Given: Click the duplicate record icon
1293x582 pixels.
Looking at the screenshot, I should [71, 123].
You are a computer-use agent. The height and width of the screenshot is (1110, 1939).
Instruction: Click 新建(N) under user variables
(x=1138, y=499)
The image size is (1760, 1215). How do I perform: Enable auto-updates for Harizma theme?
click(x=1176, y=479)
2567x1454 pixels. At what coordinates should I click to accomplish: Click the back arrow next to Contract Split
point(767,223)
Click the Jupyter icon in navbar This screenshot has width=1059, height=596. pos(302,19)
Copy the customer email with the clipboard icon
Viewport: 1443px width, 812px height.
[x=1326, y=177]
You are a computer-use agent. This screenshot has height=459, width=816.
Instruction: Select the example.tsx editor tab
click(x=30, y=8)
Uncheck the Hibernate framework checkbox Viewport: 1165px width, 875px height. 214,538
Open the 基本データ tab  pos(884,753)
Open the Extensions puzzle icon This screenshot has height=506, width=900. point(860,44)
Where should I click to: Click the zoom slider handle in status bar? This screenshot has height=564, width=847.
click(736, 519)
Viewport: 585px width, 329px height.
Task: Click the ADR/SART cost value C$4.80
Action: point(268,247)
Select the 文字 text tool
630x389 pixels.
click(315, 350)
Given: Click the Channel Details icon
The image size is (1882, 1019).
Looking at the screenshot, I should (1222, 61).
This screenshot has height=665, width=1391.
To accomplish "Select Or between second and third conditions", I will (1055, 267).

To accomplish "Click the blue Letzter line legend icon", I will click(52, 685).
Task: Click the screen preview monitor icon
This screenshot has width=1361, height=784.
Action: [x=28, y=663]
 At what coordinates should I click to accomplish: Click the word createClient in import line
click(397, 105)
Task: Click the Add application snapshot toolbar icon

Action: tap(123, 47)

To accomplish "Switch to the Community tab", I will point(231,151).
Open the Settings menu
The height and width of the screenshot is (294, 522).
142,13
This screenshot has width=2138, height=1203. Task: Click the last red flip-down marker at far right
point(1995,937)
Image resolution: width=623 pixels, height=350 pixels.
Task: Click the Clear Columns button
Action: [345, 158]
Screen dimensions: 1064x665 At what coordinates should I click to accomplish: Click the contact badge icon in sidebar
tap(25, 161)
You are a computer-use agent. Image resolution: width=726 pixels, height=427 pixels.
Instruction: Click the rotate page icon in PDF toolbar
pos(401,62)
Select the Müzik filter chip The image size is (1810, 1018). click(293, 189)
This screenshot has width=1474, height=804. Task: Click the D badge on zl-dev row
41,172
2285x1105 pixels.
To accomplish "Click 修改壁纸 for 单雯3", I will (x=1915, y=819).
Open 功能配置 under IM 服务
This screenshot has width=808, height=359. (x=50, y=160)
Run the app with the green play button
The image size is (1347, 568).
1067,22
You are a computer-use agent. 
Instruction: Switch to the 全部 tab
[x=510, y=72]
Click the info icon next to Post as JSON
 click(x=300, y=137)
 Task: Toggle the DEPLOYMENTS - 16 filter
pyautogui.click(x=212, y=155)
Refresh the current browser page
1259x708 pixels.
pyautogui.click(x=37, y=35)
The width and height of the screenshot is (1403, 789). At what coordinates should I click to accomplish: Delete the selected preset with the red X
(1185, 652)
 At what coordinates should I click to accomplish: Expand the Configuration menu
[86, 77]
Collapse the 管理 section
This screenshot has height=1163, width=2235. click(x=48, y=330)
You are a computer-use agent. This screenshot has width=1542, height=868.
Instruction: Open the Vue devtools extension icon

——

Exercise instructions:
Wherever the string "will" is found in the listing above, copy the line that contains it.

Exercise result:
To accomplish "Select Or between second and third conditions", I will (1055, 267).
To accomplish "Click the blue Letzter line legend icon", I will click(52, 685).
To accomplish "Switch to the Community tab", I will point(231,151).
To accomplish "Click 修改壁纸 for 单雯3", I will (x=1915, y=819).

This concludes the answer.